__INSTRUCTIONS TO FOLLOW__
Scan the entries below for the word "Find" and copy every line where it turns up.

Stored records:
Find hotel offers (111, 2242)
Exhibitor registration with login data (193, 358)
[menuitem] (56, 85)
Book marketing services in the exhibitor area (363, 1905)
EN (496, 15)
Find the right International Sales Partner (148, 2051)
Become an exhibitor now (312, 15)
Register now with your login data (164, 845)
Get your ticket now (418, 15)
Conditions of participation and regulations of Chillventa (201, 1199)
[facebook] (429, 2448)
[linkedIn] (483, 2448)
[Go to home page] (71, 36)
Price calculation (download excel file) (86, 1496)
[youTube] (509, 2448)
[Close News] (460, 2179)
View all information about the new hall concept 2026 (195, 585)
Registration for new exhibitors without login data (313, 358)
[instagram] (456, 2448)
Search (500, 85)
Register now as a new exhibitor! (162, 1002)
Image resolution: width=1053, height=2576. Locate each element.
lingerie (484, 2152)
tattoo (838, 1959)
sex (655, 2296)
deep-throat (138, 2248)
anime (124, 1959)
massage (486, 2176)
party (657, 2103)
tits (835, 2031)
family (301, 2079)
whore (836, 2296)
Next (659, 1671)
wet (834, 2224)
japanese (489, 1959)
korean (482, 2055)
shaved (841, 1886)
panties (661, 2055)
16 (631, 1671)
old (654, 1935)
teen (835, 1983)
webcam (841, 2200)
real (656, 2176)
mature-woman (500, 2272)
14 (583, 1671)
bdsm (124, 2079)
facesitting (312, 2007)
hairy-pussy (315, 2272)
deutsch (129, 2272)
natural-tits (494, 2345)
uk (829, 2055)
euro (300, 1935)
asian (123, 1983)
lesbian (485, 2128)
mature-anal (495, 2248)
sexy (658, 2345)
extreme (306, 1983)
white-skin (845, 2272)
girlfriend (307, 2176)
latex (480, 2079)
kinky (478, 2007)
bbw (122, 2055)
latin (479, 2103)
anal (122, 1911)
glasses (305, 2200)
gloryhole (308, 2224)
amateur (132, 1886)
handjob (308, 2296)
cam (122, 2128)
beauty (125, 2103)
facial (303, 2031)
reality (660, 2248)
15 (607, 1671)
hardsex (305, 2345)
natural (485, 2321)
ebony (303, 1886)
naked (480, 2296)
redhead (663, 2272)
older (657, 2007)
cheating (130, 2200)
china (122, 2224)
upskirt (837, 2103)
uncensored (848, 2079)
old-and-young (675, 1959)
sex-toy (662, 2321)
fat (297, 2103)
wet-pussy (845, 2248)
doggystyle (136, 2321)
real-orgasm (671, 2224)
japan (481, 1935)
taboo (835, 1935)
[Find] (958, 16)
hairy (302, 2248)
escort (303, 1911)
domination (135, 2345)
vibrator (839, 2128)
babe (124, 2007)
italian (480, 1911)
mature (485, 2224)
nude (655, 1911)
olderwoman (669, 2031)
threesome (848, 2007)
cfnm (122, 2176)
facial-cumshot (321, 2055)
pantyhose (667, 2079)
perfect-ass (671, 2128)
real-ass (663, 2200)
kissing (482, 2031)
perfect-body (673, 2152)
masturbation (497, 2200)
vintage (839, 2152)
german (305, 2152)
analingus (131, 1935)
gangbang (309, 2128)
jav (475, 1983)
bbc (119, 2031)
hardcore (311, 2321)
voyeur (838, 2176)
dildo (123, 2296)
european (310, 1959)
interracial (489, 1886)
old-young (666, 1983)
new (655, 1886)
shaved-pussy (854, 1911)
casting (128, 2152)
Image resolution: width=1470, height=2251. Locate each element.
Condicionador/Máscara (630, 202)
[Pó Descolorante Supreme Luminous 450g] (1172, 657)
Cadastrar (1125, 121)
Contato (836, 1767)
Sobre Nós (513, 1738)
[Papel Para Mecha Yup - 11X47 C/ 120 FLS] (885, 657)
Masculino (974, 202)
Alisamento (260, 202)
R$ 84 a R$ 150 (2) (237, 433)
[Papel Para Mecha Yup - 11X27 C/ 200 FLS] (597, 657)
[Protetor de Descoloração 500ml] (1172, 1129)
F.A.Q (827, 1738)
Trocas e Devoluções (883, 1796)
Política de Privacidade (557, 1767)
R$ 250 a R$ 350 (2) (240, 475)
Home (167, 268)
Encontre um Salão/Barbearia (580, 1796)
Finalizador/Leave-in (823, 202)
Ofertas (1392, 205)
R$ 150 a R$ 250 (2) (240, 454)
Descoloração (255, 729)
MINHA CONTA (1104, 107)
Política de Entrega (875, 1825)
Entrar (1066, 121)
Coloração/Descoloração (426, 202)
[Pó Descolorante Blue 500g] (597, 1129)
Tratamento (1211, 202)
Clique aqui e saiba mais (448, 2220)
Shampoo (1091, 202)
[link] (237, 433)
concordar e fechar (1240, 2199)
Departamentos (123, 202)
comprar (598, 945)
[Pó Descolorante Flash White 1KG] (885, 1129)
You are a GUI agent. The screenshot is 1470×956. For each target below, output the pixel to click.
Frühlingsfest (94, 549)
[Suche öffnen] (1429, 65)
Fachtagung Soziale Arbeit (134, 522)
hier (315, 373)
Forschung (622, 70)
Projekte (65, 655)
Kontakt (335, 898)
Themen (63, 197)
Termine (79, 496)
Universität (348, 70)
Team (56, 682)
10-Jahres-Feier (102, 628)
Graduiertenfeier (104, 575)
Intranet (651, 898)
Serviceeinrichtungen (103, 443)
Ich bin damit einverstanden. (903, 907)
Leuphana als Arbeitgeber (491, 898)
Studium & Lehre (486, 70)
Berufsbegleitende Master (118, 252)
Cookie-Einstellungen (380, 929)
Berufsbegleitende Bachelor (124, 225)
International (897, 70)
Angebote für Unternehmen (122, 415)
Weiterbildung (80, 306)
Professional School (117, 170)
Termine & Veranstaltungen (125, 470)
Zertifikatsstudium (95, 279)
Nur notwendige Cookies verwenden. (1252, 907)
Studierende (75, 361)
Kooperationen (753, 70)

__RESPONSE__
Find hotel offers (111, 2242)
Find the right International Sales Partner (148, 2051)
[Find] (958, 16)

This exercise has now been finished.